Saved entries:
◇ ◇ ◇ ◇ ◇
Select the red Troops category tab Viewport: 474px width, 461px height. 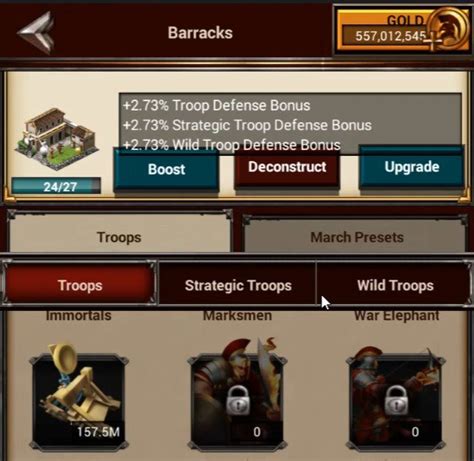pyautogui.click(x=80, y=285)

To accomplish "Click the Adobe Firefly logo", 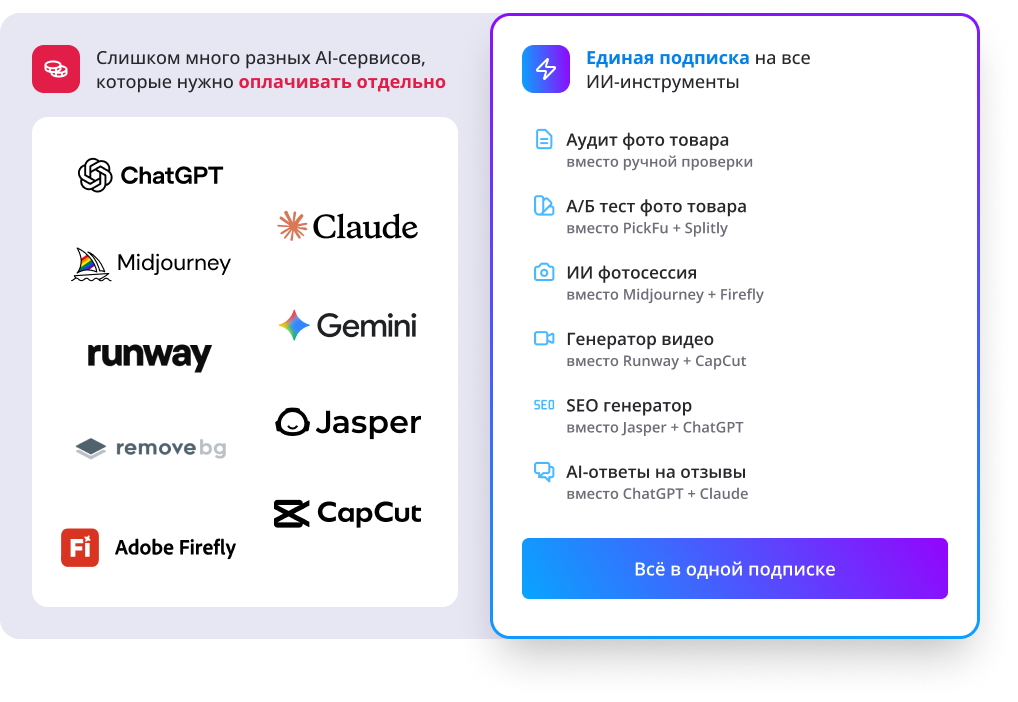I will (x=148, y=547).
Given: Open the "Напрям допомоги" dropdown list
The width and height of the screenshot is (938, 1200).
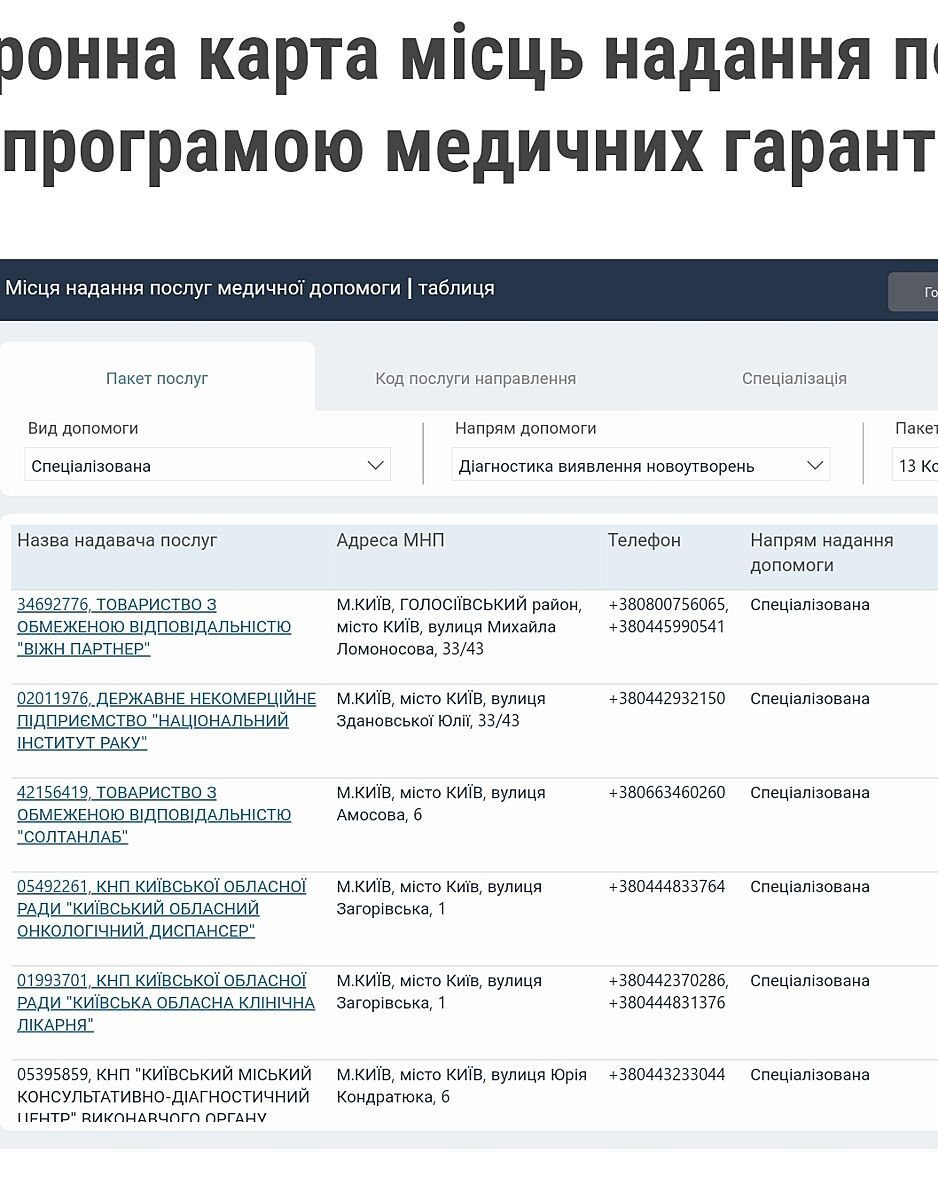Looking at the screenshot, I should (x=640, y=465).
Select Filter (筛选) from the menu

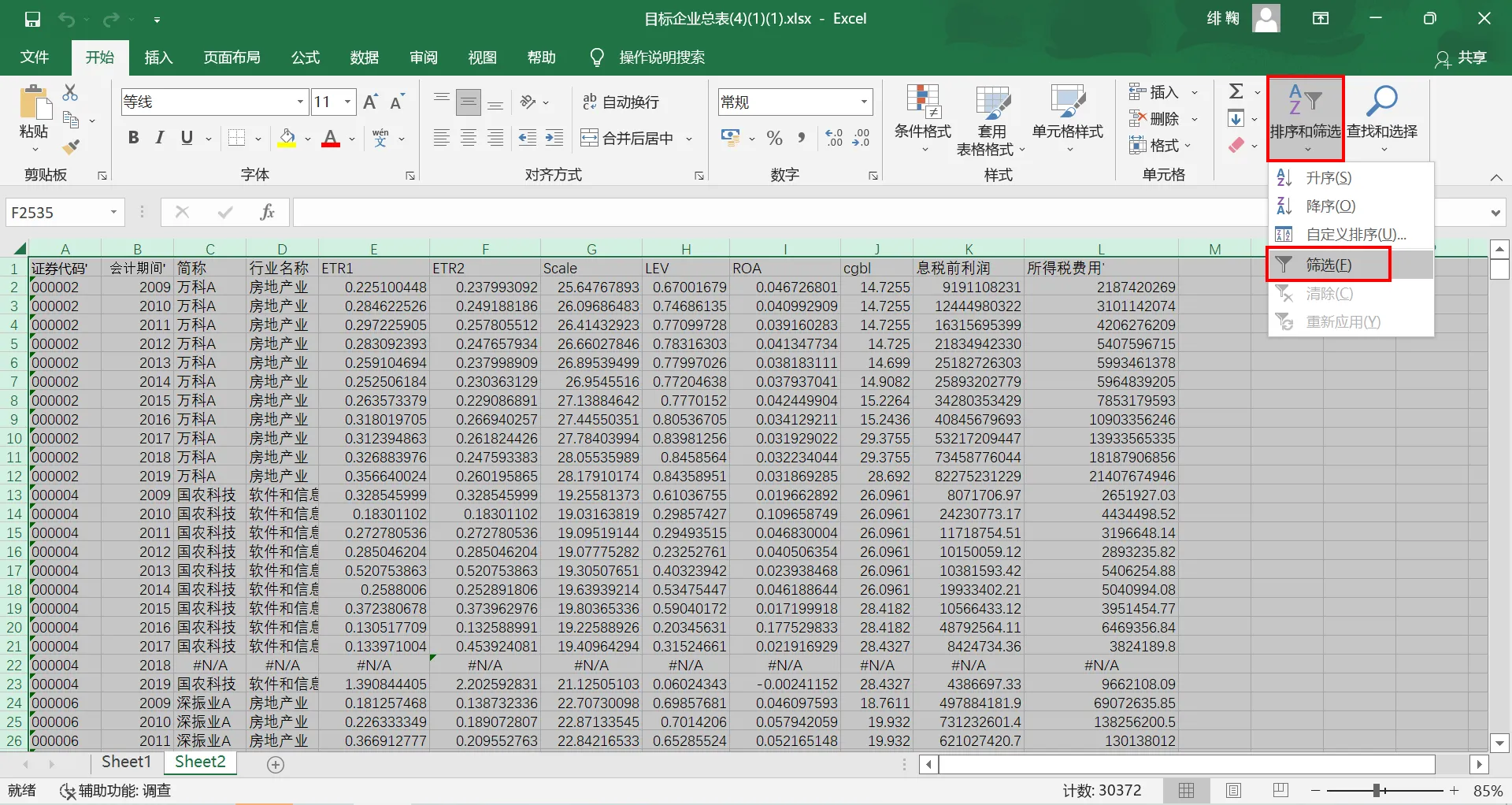(1329, 265)
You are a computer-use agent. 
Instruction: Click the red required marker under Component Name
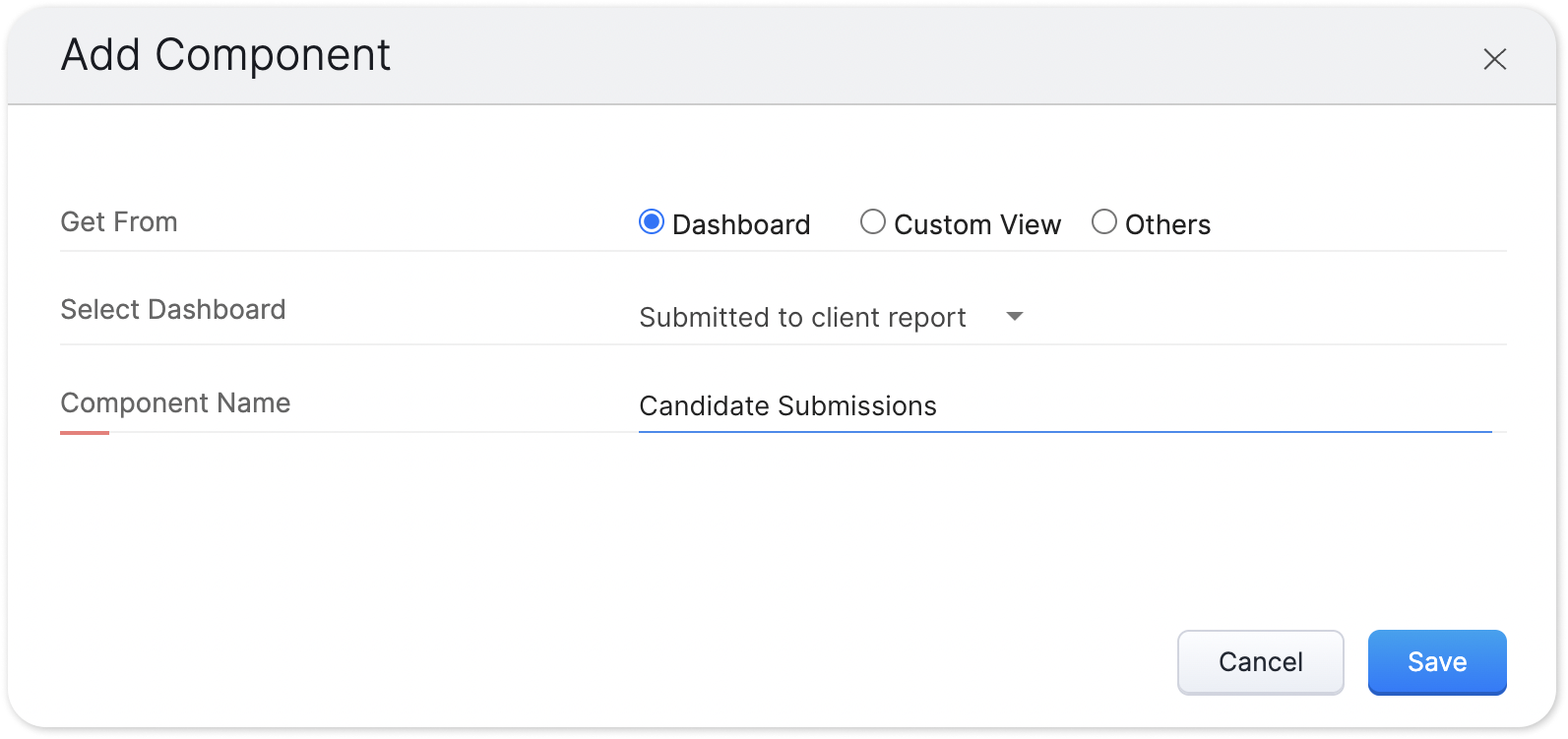[85, 432]
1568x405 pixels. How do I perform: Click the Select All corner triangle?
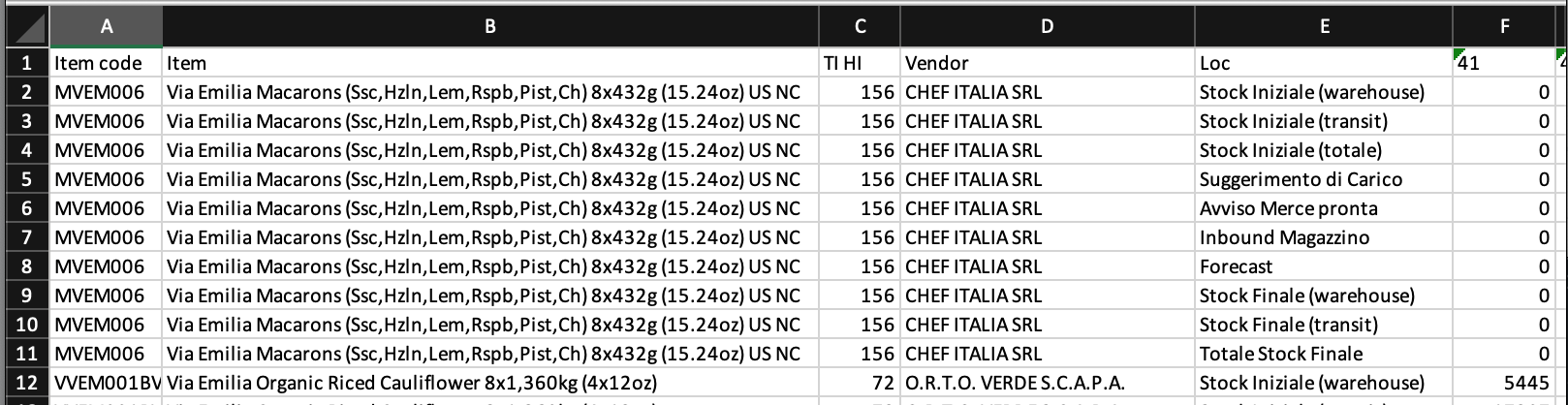coord(26,27)
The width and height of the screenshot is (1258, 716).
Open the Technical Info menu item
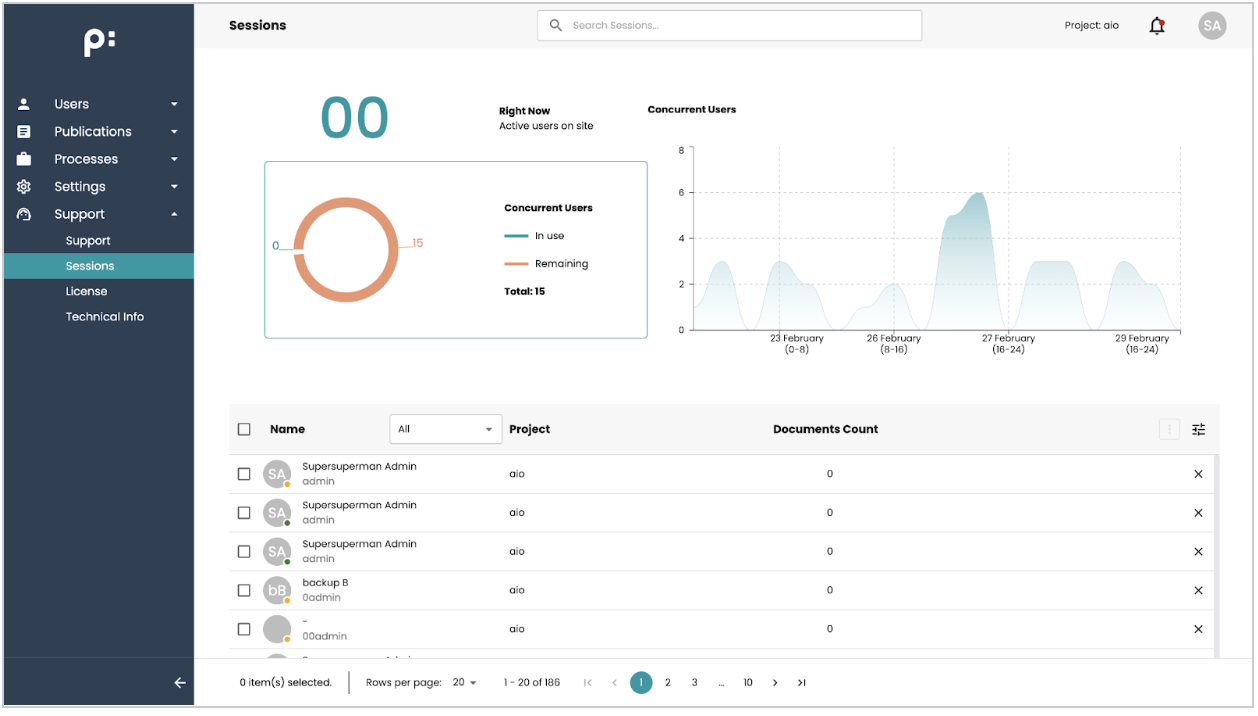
◇ ◇ ◇ ◇ ◇
* **EXERCISE DIRECTIONS**
Look through the data and show every line containing "Open".

* **OUTPUT**
Given: Open the "Напрям допомоги" dropdown list
Open the Technical Info menu item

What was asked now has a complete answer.